G 2 Retro as a two-step graph generative models for retrosynthesis prediction

Ziqi Chen,Oluwatosin R. Ayinde,James R. Fuchs,Huan Sun,Xia Ning
DOI: https://doi.org/10.1038/s42004-023-00897-3
IF: 7.211
2023-05-31
Communications Chemistry
Abstract:Retrosynthesis is a procedure where a target molecule is transformed into potential reactants and thus the synthesis routes can be identified. Recently, computational approaches have been developed to accelerate the design of synthesis routes. In this paper,we develop a generative framework G 2 Retro for one-step retrosynthesis prediction. G 2 Retro imitates the reversed logic of synthetic reactions. It first predicts the reaction centers in the target molecules (products), identifies the synthons needed to assemble the products, and transforms these synthons into reactants. G 2 Retro defines a comprehensive set of reaction center types, and learns from the molecular graphs of the products to predict potential reaction centers. To complete synthons into reactants, G 2 Retro considers all the involved synthon structures and the product structures to identify the optimal completion paths, and accordingly attaches small substructures sequentially to the synthons. Here we show that G 2 Retro is able to better predict the reactants for given products in the benchmark dataset than the state-of-the-art methods.

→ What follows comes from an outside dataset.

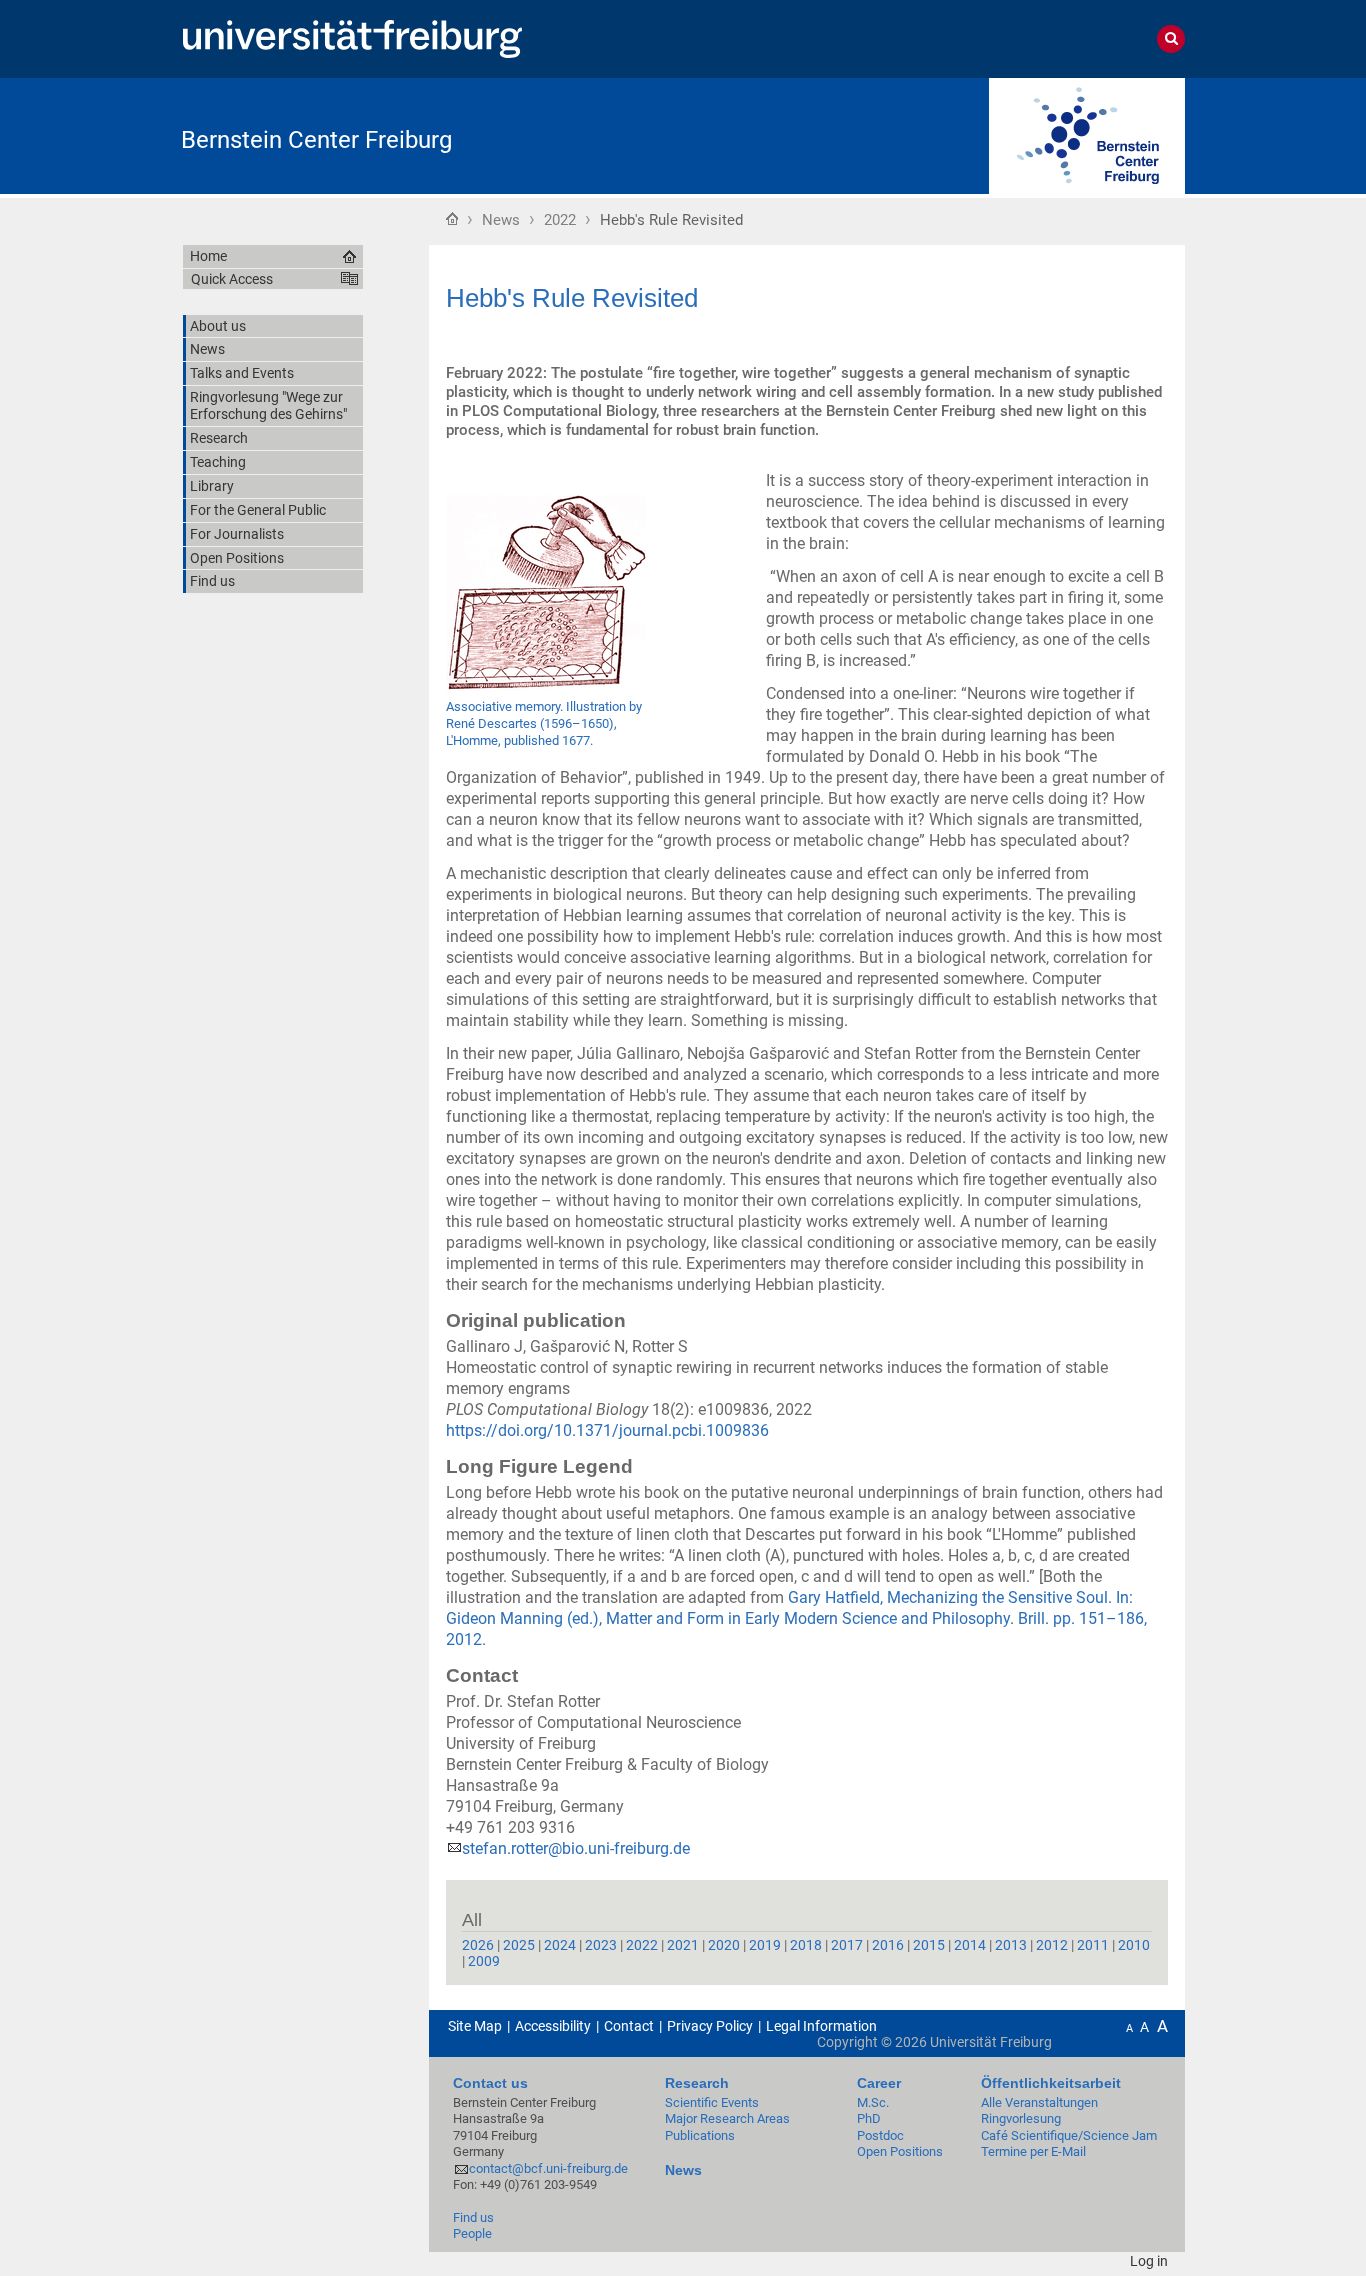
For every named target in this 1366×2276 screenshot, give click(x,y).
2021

chemistry, multidisciplinary
What problem does this paper attempt to address?
The problem that this paper attempts to solve is how to efficiently predict the one - step retrosynthesis of target molecules in the drug discovery process. Specifically, the researchers developed a generation framework G2Retro to predict the possible direct reactants of a given target molecule. This problem is very important in medicinal chemistry because being able to quickly and accurately identify feasible synthetic routes is crucial for the experimental synthesis of drug - like molecules. Traditional retrosynthetic planning mainly relies on the knowledge and experience of synthetic chemists and medicinal chemists, but this method has limitations such as strong subjectivity and difficulty in updating the latest chemical reaction knowledge. Therefore, predicting synthetic reactions through data - driven methods can be a powerful supplement to chemists' evaluations, providing a large number of potential reactions for chemists to consider, thereby accelerating the new drug development process. The main contribution of G2Retro lies in that it mimics the reverse logic of synthetic reactions. First, it predicts the reaction centers in the target molecule, then determines the required synthons for assembling the final product, and finally converts these synthons into reactants. This process not only improves the prediction accuracy but also enhances the interpretability of the model, enabling researchers to better understand which reaction centers are predicted and how these reaction centers gradually generate reactants. In this way, G2Retro outperforms the existing state - of - the - art methods on the benchmark dataset, demonstrating its strong potential in accelerating and promoting retrosynthetic analysis.